In the lesson example the last variable of the design formular is
time
. The reference level (first in
alphabetical order) is Day0
and the last
level is Day8
R
levels(dds$time)
OUTPUT
[1] "Day0" "Day4" "Day8"
No worries, if you had difficulties to identify the default contrast
the output of the results()
function explicitly states the
contrast it is referring to (see below)!
To explore the output of the results()
function we can
use the summary()
function and order results by
significance (p-value). Here we assume that we are interested in changes
over time
(“variable of interest”), more specifically genes
with differential expression between Day0
(“reference
level”) and Day8
(“level to compare”). The model we used
included the sex
variable (see above). Thus our results
will be “corrected” for sex-related differences.
R
## Day 8 vs Day 0
resTime <- results(dds, contrast = c("time", "Day8", "Day0"))
summary(resTime)
OUTPUT
out of 27430 with nonzero total read count
adjusted p-value < 0.1
LFC > 0 (up) : 4472, 16%
LFC < 0 (down) : 4282, 16%
outliers [1] : 10, 0.036%
low counts [2] : 3723, 14%
(mean count < 1)
[1] see 'cooksCutoff' argument of ?results
[2] see 'independentFiltering' argument of ?results
R
# View(resTime)
head(resTime[order(resTime$pvalue), ])
OUTPUT
log2 fold change (MLE): time Day8 vs Day0
Wald test p-value: time Day8 vs Day0
DataFrame with 6 rows and 6 columns
baseMean log2FoldChange lfcSE stat pvalue
<numeric> <numeric> <numeric> <numeric> <numeric>
Asl 701.343 1.117332 0.0594128 18.8062 6.71212e-79
Apod 18765.146 1.446981 0.0805056 17.9737 3.13229e-72
Cyp2d22 2550.480 0.910202 0.0556002 16.3705 3.10712e-60
Klk6 546.503 -1.671897 0.1057395 -15.8115 2.59339e-56
Fcrls 184.235 -1.947016 0.1277235 -15.2440 1.80488e-52
A330076C08Rik 107.250 -1.749957 0.1155125 -15.1495 7.63434e-52
padj
<numeric>
Asl 1.59057e-74
Apod 3.71130e-68
Cyp2d22 2.45431e-56
Klk6 1.53639e-52
Fcrls 8.55406e-49
A330076C08Rik 3.01518e-48
Both of the below ways of specifying the contrast are essentially
equivalent. The name
parameter can be accessed using
resultsNames()
.
R
resTime <- results(dds, contrast = c("time", "Day8", "Day0"))

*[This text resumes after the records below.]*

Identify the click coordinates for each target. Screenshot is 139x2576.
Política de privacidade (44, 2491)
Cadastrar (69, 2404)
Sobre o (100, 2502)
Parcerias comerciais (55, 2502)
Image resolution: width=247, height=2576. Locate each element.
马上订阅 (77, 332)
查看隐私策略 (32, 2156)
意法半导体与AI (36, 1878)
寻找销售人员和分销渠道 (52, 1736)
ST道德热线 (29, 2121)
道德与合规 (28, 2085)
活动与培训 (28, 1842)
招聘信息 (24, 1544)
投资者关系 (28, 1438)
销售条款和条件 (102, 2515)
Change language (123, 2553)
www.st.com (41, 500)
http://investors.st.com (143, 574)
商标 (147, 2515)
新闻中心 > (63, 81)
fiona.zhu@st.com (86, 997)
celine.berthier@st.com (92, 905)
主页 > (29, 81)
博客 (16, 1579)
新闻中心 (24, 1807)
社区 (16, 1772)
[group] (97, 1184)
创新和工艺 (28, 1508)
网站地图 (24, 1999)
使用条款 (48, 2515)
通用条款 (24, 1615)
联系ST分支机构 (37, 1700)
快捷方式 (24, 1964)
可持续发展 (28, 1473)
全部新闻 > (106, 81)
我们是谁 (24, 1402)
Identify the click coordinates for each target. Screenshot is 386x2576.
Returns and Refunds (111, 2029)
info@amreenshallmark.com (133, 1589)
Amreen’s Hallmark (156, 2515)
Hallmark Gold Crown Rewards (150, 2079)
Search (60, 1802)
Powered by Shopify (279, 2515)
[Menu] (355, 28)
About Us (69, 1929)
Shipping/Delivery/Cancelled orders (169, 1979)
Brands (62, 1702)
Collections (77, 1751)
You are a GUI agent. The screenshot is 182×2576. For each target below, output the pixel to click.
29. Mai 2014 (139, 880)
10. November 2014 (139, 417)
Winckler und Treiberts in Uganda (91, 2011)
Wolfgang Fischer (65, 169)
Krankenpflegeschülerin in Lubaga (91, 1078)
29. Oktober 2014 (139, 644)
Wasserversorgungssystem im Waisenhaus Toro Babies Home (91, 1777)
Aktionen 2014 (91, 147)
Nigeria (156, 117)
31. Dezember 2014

resTime <- results(dds, name = "time_Day8_vs_Day0")
R
## Male vs Female
resSex <- results(dds, contrast = c("sex", "Male", "Female"))
summary(resSex)
OUTPUT
out of 27430 with nonzero total read count
adjusted p-value < 0.1
LFC > 0 (up) : 51, 0.19%
LFC < 0 (down) : 70, 0.26%
outliers [1] : 10, 0.036%
low counts [2] : 8504, 31%
(mean count < 6)
[1] see 'cooksCutoff' argument of ?results
[2] see 'independentFiltering' argument of ?results
R
head(resSex[order(resSex$pvalue), ])
OUTPUT
log2 fold change (MLE): sex Male vs Female
Wald test p-value: sex Male vs Female
DataFrame with 6 rows and 6 columns
baseMean log2FoldChange lfcSE stat pvalue
<numeric> <numeric> <numeric> <numeric> <numeric>
Xist 22603.0359 -11.60429 0.336282 -34.5076 6.16852e-261
Ddx3y 2072.9436 11.87241 0.397493 29.8683 5.08722e-196
Eif2s3y 1410.8750 12.62513 0.565194 22.3377 1.58997e-110
Kdm5d 692.1672 12.55386 0.593607 21.1484 2.85293e-99
Uty 667.4375 12.01728 0.593573 20.2457 3.87772e-91
LOC105243748 52.9669 9.08325 0.597575 15.2002 3.52699e-52
padj
<numeric>
Xist 1.16684e-256
Ddx3y 4.81149e-192
Eif2s3y 1.00253e-106
Kdm5d 1.34915e-95
Uty 1.46702e-87
LOC105243748 1.11194e-48
Multiple testing correction
Due to the high number of tests (one per gene) our DE results will contain a substantial number of false positives. For example, if we tested 20,000 genes at a threshold of \(\alpha = 0.05\) we would expect 1000 significant DE genes with no differential expression.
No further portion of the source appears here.